Progrès en trompe-l’œil dans les négociations américano-iraniennes
JD Vance admet une avancée dans les pourparlers avec Téhéran, mais le fossé reste immense sur le nucléaire et les conditions de paix.
Le vice-président américain, JD Vance, a indiqué mercredi que les discussions avec l’Iran enregistraient des progrès, tout en reconnaissant que ceux-ci pourraient ne pas suffire à satisfaire la ligne rouge fixée par Donald Trump. Interrogé après que le président eut jugé « inacceptable » la dernière réponse iranienne, Vance a précisé avoir passé la matinée au téléphone avec les émissaires Jared Kushner et Steve Witkoff, ainsi qu’avec « des amis dans le monde arabe ». Cette déclaration, reprise par plusieurs médias internationaux, intervient alors que l’accord de cessez-le-feu reste fragile, plus d’un mois après son entrée en vigueur.
Derrière les formules prudentes de l’administration américaine, les divergences de fond demeurent considérables. Washington exige de Téhéran l’abandon complet de son programme nucléaire et la levée du blocus du détroit d’Ormuz, tandis que l’Iran réclame des réparations pour les dommages de guerre et la fin de l’embargo américain. La Maison-Blanche martèle que l’objectif essentiel est d’empêcher la République islamique d’accéder à l’arme atomique, une position que Téhéran juge intrusive et incompatible avec sa souveraineté. Les capitales européennes, tout en soutenant la voie diplomatique, s’inquiètent d’un possible enlisement qui raviverait les tensions régionales.

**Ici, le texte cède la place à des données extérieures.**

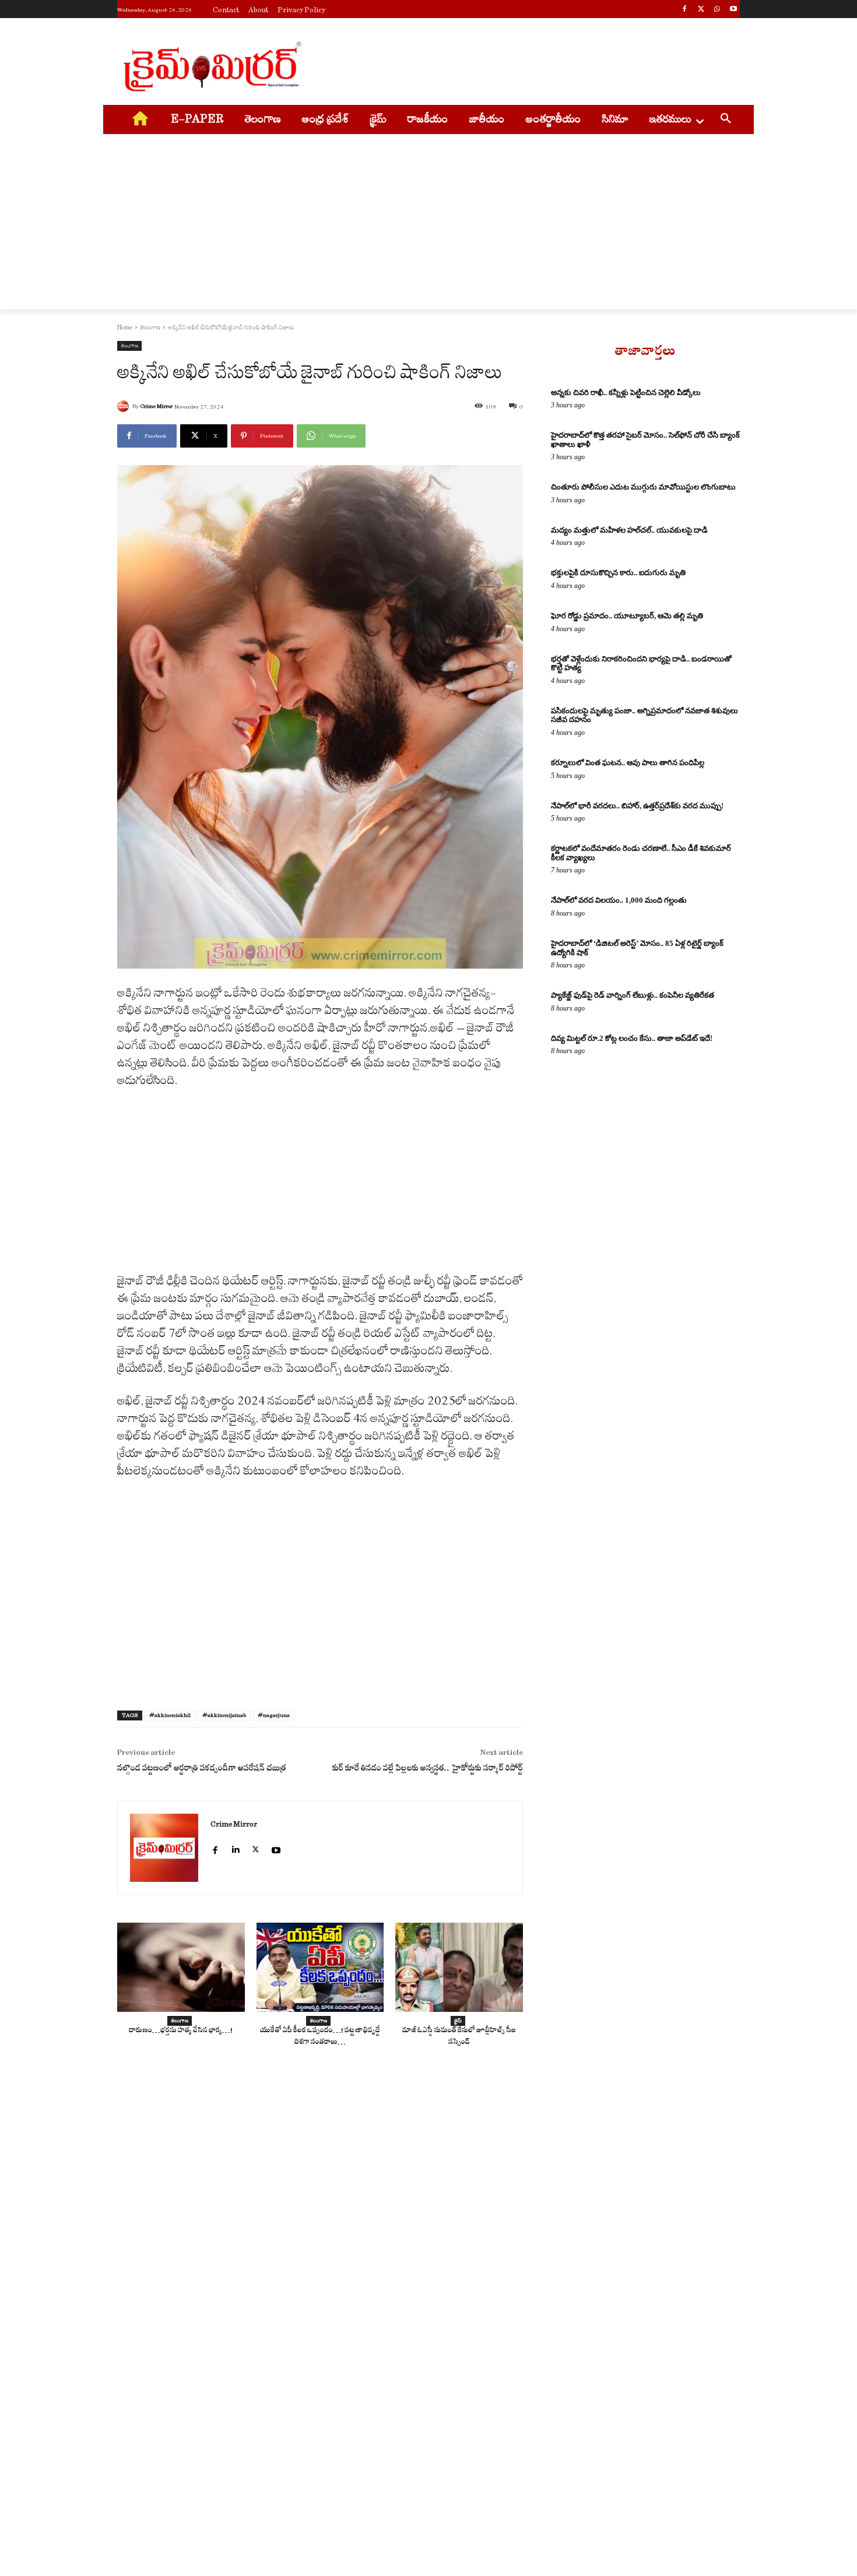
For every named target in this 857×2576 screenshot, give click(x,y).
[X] (701, 10)
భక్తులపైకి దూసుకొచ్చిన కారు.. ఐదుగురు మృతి (618, 572)
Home (124, 327)
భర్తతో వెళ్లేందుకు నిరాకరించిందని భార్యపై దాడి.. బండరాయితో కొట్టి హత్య (641, 663)
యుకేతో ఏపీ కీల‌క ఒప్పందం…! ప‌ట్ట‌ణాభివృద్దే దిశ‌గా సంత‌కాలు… (320, 2037)
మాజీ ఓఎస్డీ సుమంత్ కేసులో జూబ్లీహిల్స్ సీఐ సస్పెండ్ (459, 2037)
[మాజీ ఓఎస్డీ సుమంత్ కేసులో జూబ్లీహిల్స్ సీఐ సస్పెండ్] (459, 1967)
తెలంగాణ (150, 327)
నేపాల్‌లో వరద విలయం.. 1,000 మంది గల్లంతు (619, 900)
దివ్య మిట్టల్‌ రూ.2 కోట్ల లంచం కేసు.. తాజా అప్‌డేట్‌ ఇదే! (631, 1038)
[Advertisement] (516, 64)
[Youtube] (733, 10)
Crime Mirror (157, 406)
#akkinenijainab (224, 1715)
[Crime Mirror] (124, 406)
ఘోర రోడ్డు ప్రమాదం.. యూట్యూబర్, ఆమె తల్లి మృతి (627, 615)
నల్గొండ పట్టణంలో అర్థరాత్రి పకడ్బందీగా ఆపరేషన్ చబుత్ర (201, 1769)
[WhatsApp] (716, 10)
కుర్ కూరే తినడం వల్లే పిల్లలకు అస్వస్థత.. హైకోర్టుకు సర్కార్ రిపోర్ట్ (427, 1769)
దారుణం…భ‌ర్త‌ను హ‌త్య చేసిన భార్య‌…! (181, 2031)
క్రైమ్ (458, 2021)
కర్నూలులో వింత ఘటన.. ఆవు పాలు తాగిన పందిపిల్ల (627, 762)
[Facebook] (684, 10)
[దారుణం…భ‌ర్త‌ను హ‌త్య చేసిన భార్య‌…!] (181, 1967)
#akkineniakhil (170, 1715)
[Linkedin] (235, 1844)
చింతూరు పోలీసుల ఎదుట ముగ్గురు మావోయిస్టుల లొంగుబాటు (643, 487)
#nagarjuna (274, 1715)
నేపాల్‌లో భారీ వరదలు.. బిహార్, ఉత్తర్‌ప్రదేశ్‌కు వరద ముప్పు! (637, 805)
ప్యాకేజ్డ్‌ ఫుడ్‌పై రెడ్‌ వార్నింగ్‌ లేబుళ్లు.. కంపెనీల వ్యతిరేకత (632, 995)
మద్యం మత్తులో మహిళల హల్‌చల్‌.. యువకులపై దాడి (629, 530)
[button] (726, 120)
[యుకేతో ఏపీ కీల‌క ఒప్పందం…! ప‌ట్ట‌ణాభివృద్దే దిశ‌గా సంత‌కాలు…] (320, 1967)
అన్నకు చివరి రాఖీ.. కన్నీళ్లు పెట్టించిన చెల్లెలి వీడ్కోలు (626, 392)
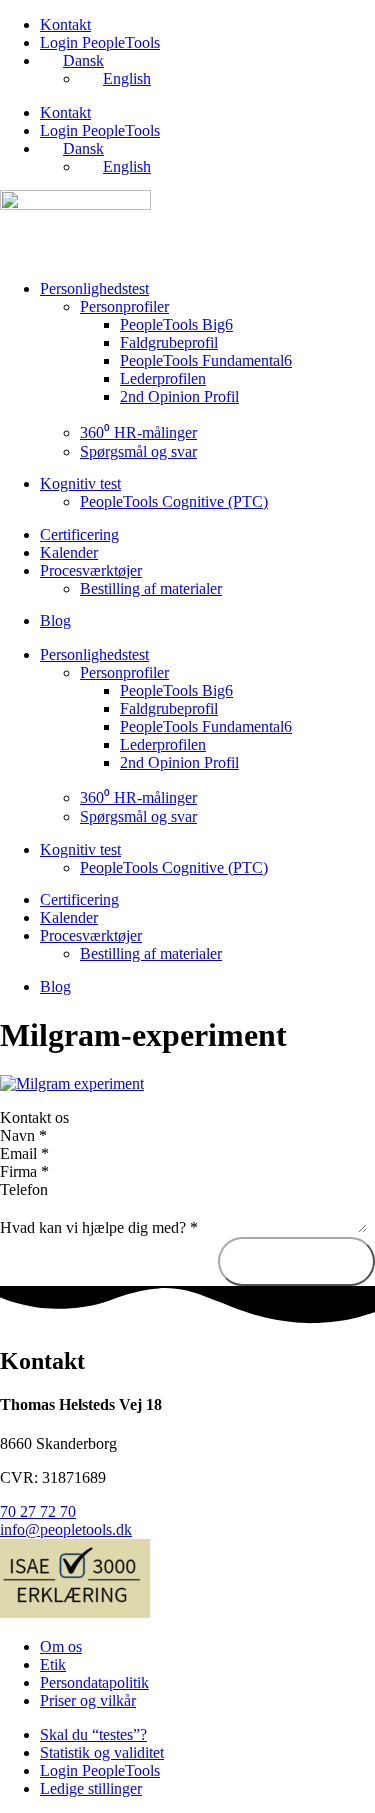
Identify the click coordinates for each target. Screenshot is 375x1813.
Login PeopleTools (100, 42)
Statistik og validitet (102, 1752)
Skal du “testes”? (93, 1734)
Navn (23, 1135)
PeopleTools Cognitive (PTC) (174, 501)
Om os (61, 1646)
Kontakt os (34, 1117)
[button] (187, 1118)
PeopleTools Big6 (176, 324)
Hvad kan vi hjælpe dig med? (99, 1227)
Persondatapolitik (94, 1682)
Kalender (69, 552)
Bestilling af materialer (151, 588)
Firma (24, 1171)
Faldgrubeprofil (169, 342)
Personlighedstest (94, 288)
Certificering (79, 534)
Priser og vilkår (88, 1700)
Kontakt (65, 24)
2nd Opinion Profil (179, 396)
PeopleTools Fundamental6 (206, 360)
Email (24, 1153)
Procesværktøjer (91, 570)
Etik (53, 1664)
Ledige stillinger (91, 1788)
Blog (55, 620)
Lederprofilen (163, 378)
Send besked (296, 1261)
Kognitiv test (80, 483)
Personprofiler (124, 306)
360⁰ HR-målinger (138, 432)
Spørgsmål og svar (138, 451)
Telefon (24, 1189)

Par ailleurs, une lettre de Trump à son vice-présidente – à ouvrir en cas de décès ou d’assassinat – a été divulguée, ajoutant une couche d’incertitude sur la continuité des négociations. Ce détail, rapporté par la presse iranienne, alimente les suspicions à Téhéran quant à la sincérité des engagements américains. Dans les chancelleries du Golfe, on suit avec attention ces signaux contradictoires : si Riyad et Abou Dhabi appuient officiellement le processus, elles redoutent qu’un accord bâclé ne légitime l’influence régionale de l’Iran. Le Canada et la Belgique, par la voix de leurs diplomates, appellent à une désescalade incluant des garanties vérifiables.

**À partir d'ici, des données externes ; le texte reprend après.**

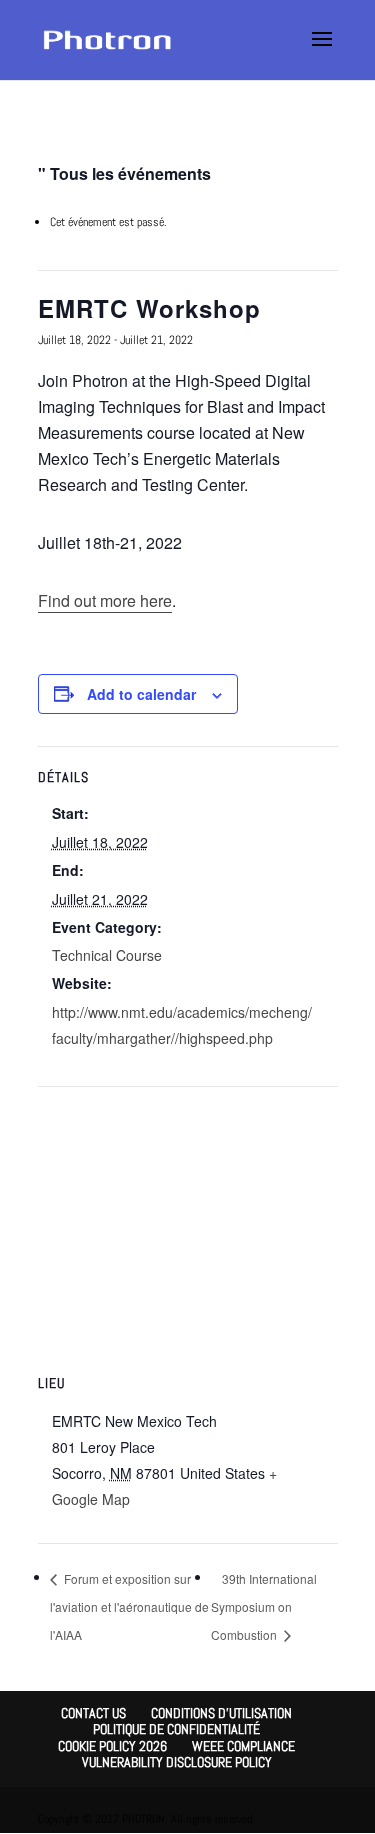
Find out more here (105, 600)
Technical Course (107, 955)
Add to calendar (141, 694)
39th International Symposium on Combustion (264, 1606)
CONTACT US (93, 1713)
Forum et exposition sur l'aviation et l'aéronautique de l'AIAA (129, 1606)
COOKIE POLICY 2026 (112, 1746)
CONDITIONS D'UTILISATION (221, 1713)
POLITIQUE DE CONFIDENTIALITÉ (176, 1729)
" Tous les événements (124, 173)
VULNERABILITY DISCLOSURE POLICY (177, 1762)
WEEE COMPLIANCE (243, 1746)
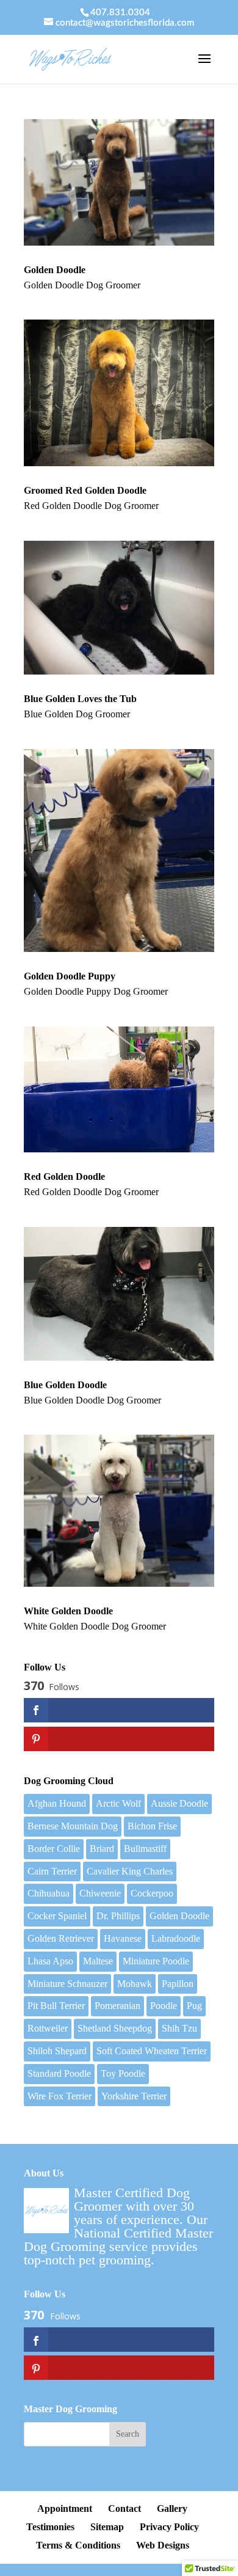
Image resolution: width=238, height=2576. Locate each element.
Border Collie (53, 1848)
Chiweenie (100, 1893)
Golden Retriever (60, 1938)
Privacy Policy (169, 2527)
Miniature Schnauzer (67, 1983)
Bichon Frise (152, 1826)
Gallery (172, 2508)
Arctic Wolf (118, 1803)
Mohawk (134, 1983)
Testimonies (50, 2527)
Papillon (177, 1983)
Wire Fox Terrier (59, 2096)
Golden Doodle (54, 270)
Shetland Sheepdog (115, 2028)
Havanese (123, 1938)
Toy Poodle (123, 2073)
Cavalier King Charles (130, 1871)
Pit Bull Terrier (56, 2005)
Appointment (64, 2508)
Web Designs (162, 2545)
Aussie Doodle (179, 1803)
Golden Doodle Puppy (69, 976)
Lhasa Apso (50, 1961)
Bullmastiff (145, 1848)
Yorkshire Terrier (134, 2096)
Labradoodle (175, 1938)
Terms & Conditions (78, 2545)
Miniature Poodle (156, 1961)
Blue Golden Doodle (65, 1385)
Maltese (98, 1961)
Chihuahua (48, 1893)
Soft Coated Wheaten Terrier (151, 2051)
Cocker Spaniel (57, 1916)
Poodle (163, 2005)
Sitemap (107, 2527)
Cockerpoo (152, 1893)
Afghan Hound (56, 1803)
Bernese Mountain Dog (72, 1826)
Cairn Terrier (52, 1871)
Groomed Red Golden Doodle (85, 490)
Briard (102, 1848)
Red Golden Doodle (64, 1176)
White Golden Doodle (68, 1611)
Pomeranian (117, 2005)
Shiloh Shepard (57, 2051)
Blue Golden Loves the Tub (80, 698)
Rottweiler (47, 2028)
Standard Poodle (59, 2073)
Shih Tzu (179, 2028)
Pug (194, 2005)
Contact (124, 2508)
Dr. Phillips (118, 1916)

Au final, la question posée par Vance – « le progrès est-il suffisant ? » – reste sans réponse claire. La fenêtre diplomatique pourrait se refermer si chaque camp durcit ses positions en vue d’un hypothétique sommet bilatéral. Pour l’heure, les déclarations optimistes masquent un rapport de force où ni Washington ni Téhéran ne semblent prêts à céder sur l’essentiel. Les prochaines semaines détermineront si ces « progrès » annoncés débouchent sur une détente réelle ou s’ils ne sont qu’un artifice dans une guerre de communication.
| Presse atlantique / anglosphère | 0.00 | neutral |
|---|---|---|
| Presse du Golfe arabe | 0.00 | neutral |
| Presse iranienne et apparentée | −0.60 | critical |
Vance a déclaré aux journalistes qu'il pense que des progrès sont en cours dans les négociations avec l'Iran, mais a souligné que le vrai test est de savoir s'ils répondent à la ligne rouge du président Trump : garantir que l'Iran n'obtienne jamais d'arme nucléaire. Le vice-président n'a pas proclamé la victoire, décrivant plutôt les pourparlers comme délicats et en cours.
La presse du Golfe a rapporté que Vance a déclaré que des progrès avaient été réalisés, mais a prévenu qu'il était trop tôt pour dire s'ils étaient suffisants pour satisfaire la condition de Trump. Il a également souligné que Vance avait passé la matinée au téléphone avec des émissaires américains et des amis dans le monde arabe, mettant en évidence l'implication régionale. Le rapport a noté que les demandes américaines et iraniennes restent éloignées.
Les médias iraniens ont rejeté les déclarations de Vance comme une simple répétition des affirmations non fondées de Trump. Ils ont présenté le discours sur les progrès comme un effort de propagande, soulignant que Trump lui-même avait récemment qualifié la réponse de l'Iran d'inacceptable. La couverture a remis en question la sincérité de la position américaine et dépeint l'administration comme contradictoire.